Task – Below are records; reproduce exactly the lines from the one containing "The width and" through the end, both included, and only those.

Exercise data –
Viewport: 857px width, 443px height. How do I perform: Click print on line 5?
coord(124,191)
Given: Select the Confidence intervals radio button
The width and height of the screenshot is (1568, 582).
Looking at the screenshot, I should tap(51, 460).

Solution for this task –
The width and height of the screenshot is (1568, 582).
Looking at the screenshot, I should tap(51, 460).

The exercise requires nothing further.